Why does Pytorch claim my input has 4 channels?

I was trying to train an SRGAN-model on my dataset of text images. Those are 100 160x30 .png files.

Here is the model: https://github.com/leftthomas/SRGAN/blob/master/model.py
(I didn’t change anything apart from the path to my dataset)

I set the crop_size to 24, the upscale to 2 and start the training, but then the following error occurs:

RuntimeError: Given groups=1, weight of size [64, 3, 9, 9], expected input[64, 4, 12, 12] to have 3 channels, but got 4 channels instead

I am sure that all of my images have 3 channels, which is confirmed by img.shape.

Nevertheless, I am stuck and,honestly, I have no idea where exactly this fourth channel might be.

Can you please help me figure out what is wrong. I have googled similar discussions, but the most frequent piece of advice there is to make sure the input is not rgba, which in my case is not applicable.


I guess the 4. channel might be the alpha channel (in some images).
If you are using a custom Dataset, you could easily check if and slice the input image if necessary.

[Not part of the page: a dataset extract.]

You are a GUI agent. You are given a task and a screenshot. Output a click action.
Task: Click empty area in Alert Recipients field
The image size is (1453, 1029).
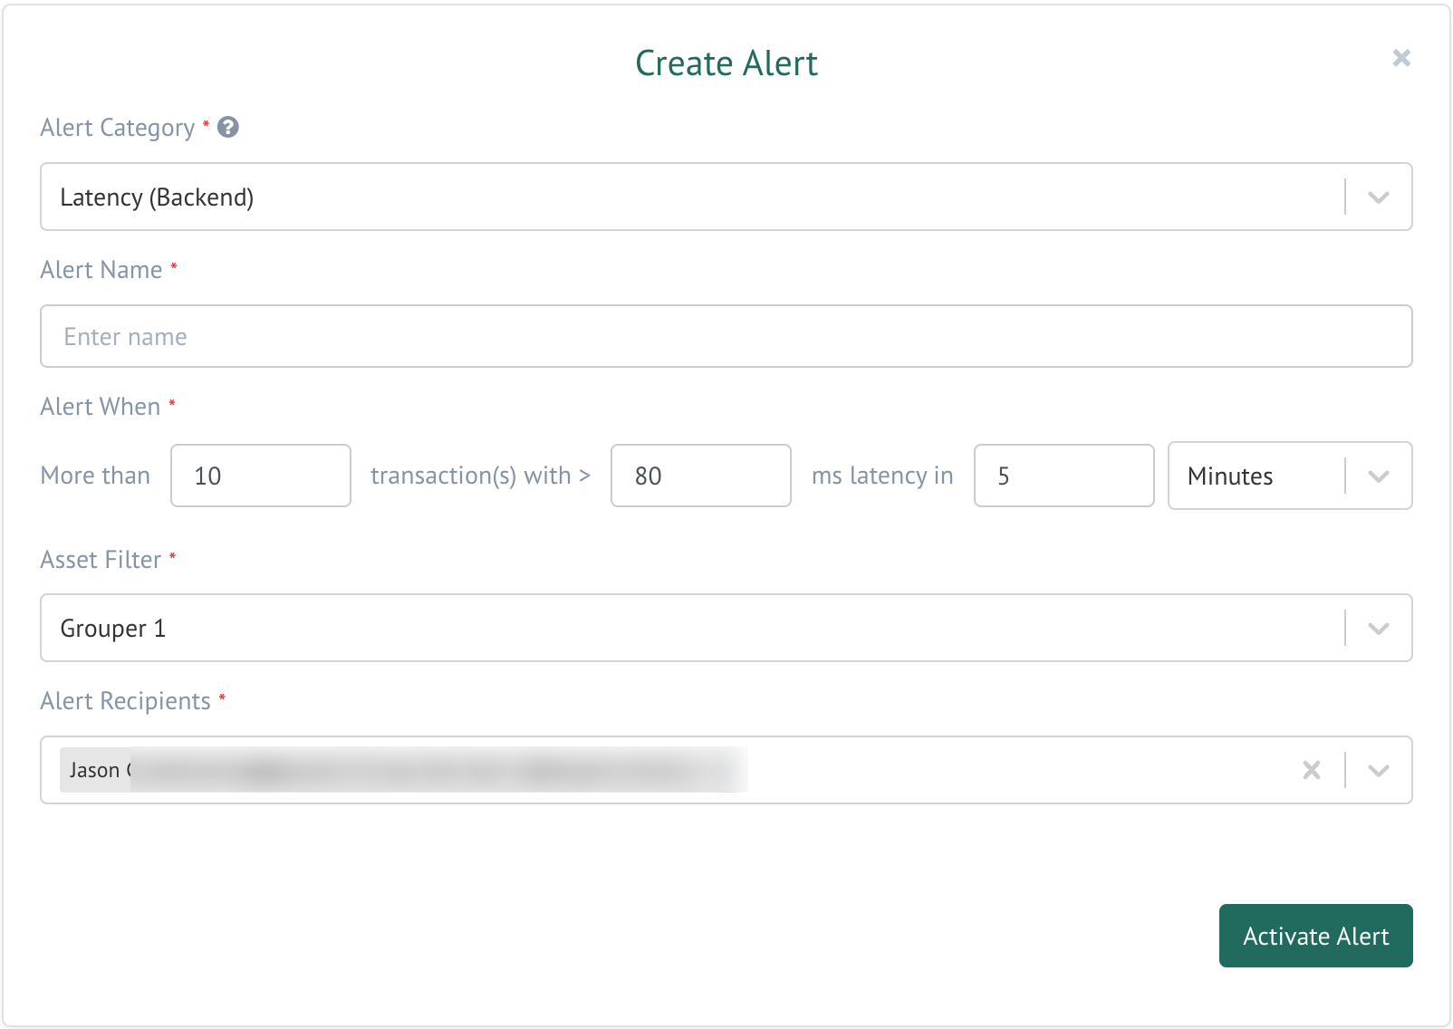tap(1015, 770)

Thanks for answering. I have checked that several times. None of my images have the alpha channel. This is what makes me wonder…

You could try to iterate once over the data loader and check the size of the inputs, just to be sure?

This might help you locate the error more precisely (e.g. if all images have 4 channels, or if they have 3 channels up to this point and are modified later on…)

Hi again,

I had the same issue after loading all graphs direct from seaborn. I follow the face landmarks tutorial and your tips on how to load the data into the data loader. I successfully load the data, saw the images ( so they were there), but then to my surprise

0 torch.Size([4, 224, 224])
1 torch.Size([4, 224, 224])

So i follow another topic you had on how to fix this then i used the code below:

data_transforms = transforms.Compose([
transforms.Normalize(mean=[0.485, 0.456, 0.406],
                     std=[0.229, 0.224, 0.225] )])

transformed_dataset = FaceLandmarksDataset(csv_file='metadata.csv',
                                       transform = data_transforms )

for i in range(len(transformed_dataset)):
    sample = transformed_dataset[i]

    print(i, sample['image'].size())

    if i == 3:

dataloader = DataLoader(transformed_dataset, batch_size=4,
                    shuffle=True, num_workers=4)

And I get the following error:

TypeError: img should be PIL Image. Got <class ‘dict’>

seems that you are following the tutorial that uses skimage.io to read the image which returns a numpy array, or some other object. You will either need to transform the image to PIL or, replace skimage imread with PIL image open, something like:

from PIL import Image
image = Image.open(img_name)
1 Like

It turns out the issue is on the transforms normalise, i was using 3 channels for a 1 channel data. I now manage to easily load, shuffle and reload the data using imageFolder ( Thanks to Patrick ) and some other techniques I picked here in the forum.

Thanks for all the help.